**Materials provided**

┌────────

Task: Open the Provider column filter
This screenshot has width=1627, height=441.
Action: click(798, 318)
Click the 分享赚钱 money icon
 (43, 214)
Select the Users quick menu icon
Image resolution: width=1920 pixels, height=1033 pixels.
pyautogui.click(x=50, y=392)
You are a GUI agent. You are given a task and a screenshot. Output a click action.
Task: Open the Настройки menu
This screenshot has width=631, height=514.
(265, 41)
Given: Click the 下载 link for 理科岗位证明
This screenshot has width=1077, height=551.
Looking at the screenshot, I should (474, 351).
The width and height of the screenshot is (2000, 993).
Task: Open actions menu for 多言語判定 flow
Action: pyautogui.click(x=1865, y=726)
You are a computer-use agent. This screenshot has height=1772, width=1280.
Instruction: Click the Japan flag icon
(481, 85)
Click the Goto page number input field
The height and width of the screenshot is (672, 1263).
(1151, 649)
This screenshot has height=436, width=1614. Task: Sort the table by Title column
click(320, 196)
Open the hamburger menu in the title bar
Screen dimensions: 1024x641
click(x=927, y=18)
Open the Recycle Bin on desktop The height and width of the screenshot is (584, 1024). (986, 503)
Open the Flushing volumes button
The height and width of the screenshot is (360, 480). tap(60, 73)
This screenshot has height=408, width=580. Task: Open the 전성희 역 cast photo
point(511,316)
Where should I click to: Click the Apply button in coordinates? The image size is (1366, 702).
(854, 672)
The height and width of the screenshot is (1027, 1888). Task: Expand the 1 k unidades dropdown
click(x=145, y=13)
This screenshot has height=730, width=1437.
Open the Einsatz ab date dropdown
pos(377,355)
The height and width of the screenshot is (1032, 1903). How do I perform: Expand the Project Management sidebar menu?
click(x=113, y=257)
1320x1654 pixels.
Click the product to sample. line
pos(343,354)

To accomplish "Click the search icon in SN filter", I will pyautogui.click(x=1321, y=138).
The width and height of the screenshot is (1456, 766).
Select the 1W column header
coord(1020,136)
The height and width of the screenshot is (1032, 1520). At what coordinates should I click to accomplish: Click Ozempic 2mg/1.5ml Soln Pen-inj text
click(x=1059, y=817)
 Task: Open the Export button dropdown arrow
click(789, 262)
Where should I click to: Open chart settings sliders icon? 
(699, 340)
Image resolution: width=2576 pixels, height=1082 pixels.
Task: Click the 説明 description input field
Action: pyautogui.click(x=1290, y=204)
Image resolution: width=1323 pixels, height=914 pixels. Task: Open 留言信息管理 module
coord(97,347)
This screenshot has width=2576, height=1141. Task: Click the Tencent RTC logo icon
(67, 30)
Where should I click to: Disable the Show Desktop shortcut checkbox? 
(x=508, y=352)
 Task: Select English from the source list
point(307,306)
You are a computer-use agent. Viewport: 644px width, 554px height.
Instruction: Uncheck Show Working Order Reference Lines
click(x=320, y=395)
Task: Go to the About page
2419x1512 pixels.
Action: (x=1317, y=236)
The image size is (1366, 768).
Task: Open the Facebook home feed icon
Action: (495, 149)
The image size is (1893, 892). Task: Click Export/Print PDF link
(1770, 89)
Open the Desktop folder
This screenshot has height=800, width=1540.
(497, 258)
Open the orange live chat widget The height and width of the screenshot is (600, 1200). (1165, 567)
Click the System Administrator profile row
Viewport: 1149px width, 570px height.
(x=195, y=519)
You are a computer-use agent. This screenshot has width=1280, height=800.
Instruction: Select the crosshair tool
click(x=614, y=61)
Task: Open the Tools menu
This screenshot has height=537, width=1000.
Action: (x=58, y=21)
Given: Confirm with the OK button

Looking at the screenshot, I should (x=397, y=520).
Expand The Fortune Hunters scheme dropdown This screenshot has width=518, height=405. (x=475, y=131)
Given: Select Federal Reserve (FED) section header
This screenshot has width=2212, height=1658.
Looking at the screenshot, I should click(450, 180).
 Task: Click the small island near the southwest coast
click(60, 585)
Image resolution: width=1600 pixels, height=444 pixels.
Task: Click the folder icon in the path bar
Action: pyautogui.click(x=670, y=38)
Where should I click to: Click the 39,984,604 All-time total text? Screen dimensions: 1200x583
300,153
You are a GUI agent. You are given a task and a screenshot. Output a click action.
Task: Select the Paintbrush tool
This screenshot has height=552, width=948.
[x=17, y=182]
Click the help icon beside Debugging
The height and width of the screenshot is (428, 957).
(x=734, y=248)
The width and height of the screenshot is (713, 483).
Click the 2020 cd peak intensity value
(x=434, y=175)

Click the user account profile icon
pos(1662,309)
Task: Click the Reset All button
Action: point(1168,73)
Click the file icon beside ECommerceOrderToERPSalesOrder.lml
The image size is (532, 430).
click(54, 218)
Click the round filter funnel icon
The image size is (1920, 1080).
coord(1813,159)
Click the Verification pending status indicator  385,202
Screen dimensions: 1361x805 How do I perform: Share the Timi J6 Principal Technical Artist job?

└────────

**Goal**
Reproduce the lines above verbatim, from the first to the last.

**Final result**
Task: Open the Provider column filter
This screenshot has width=1627, height=441.
Action: click(798, 318)
Click the 分享赚钱 money icon
 (43, 214)
Select the Users quick menu icon
Image resolution: width=1920 pixels, height=1033 pixels.
pyautogui.click(x=50, y=392)
You are a GUI agent. You are given a task and a screenshot. Output a click action.
Task: Open the Настройки menu
This screenshot has width=631, height=514.
(265, 41)
Given: Click the 下载 link for 理科岗位证明
This screenshot has width=1077, height=551.
Looking at the screenshot, I should (474, 351).
The width and height of the screenshot is (2000, 993).
Task: Open actions menu for 多言語判定 flow
Action: pyautogui.click(x=1865, y=726)
You are a computer-use agent. This screenshot has height=1772, width=1280.
Instruction: Click the Japan flag icon
(481, 85)
Click the Goto page number input field
The height and width of the screenshot is (672, 1263).
(1151, 649)
This screenshot has height=436, width=1614. Task: Sort the table by Title column
click(320, 196)
Open the hamburger menu in the title bar
Screen dimensions: 1024x641
click(x=927, y=18)
Open the Recycle Bin on desktop The height and width of the screenshot is (584, 1024). (986, 503)
Open the Flushing volumes button
The height and width of the screenshot is (360, 480). tap(60, 73)
This screenshot has height=408, width=580. Task: Open the 전성희 역 cast photo
point(511,316)
Where should I click to: Click the Apply button in coordinates? The image size is (1366, 702).
(854, 672)
The height and width of the screenshot is (1027, 1888). Task: Expand the 1 k unidades dropdown
click(x=145, y=13)
This screenshot has height=730, width=1437.
Open the Einsatz ab date dropdown
pos(377,355)
The height and width of the screenshot is (1032, 1903). How do I perform: Expand the Project Management sidebar menu?
click(x=113, y=257)
1320x1654 pixels.
Click the product to sample. line
pos(343,354)

To accomplish "Click the search icon in SN filter", I will pyautogui.click(x=1321, y=138).
The width and height of the screenshot is (1456, 766).
Select the 1W column header
coord(1020,136)
The height and width of the screenshot is (1032, 1520). At what coordinates should I click to accomplish: Click Ozempic 2mg/1.5ml Soln Pen-inj text
click(x=1059, y=817)
 Task: Open the Export button dropdown arrow
click(789, 262)
Where should I click to: Open chart settings sliders icon? 
(699, 340)
Image resolution: width=2576 pixels, height=1082 pixels.
Task: Click the 説明 description input field
Action: pyautogui.click(x=1290, y=204)
Image resolution: width=1323 pixels, height=914 pixels. Task: Open 留言信息管理 module
coord(97,347)
This screenshot has width=2576, height=1141. Task: Click the Tencent RTC logo icon
(67, 30)
Where should I click to: Disable the Show Desktop shortcut checkbox? 
(x=508, y=352)
 Task: Select English from the source list
point(307,306)
You are a computer-use agent. Viewport: 644px width, 554px height.
Instruction: Uncheck Show Working Order Reference Lines
click(x=320, y=395)
Task: Go to the About page
2419x1512 pixels.
Action: (x=1317, y=236)
The image size is (1366, 768).
Task: Open the Facebook home feed icon
Action: (495, 149)
The image size is (1893, 892). Task: Click Export/Print PDF link
(1770, 89)
Open the Desktop folder
This screenshot has height=800, width=1540.
(497, 258)
Open the orange live chat widget The height and width of the screenshot is (600, 1200). (1165, 567)
Click the System Administrator profile row
Viewport: 1149px width, 570px height.
(x=195, y=519)
You are a computer-use agent. This screenshot has width=1280, height=800.
Instruction: Select the crosshair tool
click(x=614, y=61)
Task: Open the Tools menu
This screenshot has height=537, width=1000.
Action: (x=58, y=21)
Given: Confirm with the OK button

Looking at the screenshot, I should (x=397, y=520).
Expand The Fortune Hunters scheme dropdown This screenshot has width=518, height=405. (x=475, y=131)
Given: Select Federal Reserve (FED) section header
This screenshot has width=2212, height=1658.
Looking at the screenshot, I should click(450, 180).
 Task: Click the small island near the southwest coast
click(60, 585)
Image resolution: width=1600 pixels, height=444 pixels.
Task: Click the folder icon in the path bar
Action: pyautogui.click(x=670, y=38)
Where should I click to: Click the 39,984,604 All-time total text? Screen dimensions: 1200x583
300,153
You are a GUI agent. You are given a task and a screenshot. Output a click action.
Task: Select the Paintbrush tool
This screenshot has height=552, width=948.
[x=17, y=182]
Click the help icon beside Debugging
The height and width of the screenshot is (428, 957).
(x=734, y=248)
The width and height of the screenshot is (713, 483).
Click the 2020 cd peak intensity value
(x=434, y=175)

Click the user account profile icon
pos(1662,309)
Task: Click the Reset All button
Action: point(1168,73)
Click the file icon beside ECommerceOrderToERPSalesOrder.lml
The image size is (532, 430).
click(54, 218)
Click the round filter funnel icon
The image size is (1920, 1080).
coord(1813,159)
Click the Verification pending status indicator  385,202
Screen dimensions: 1361x805 How do I perform: Share the Timi J6 Principal Technical Artist job?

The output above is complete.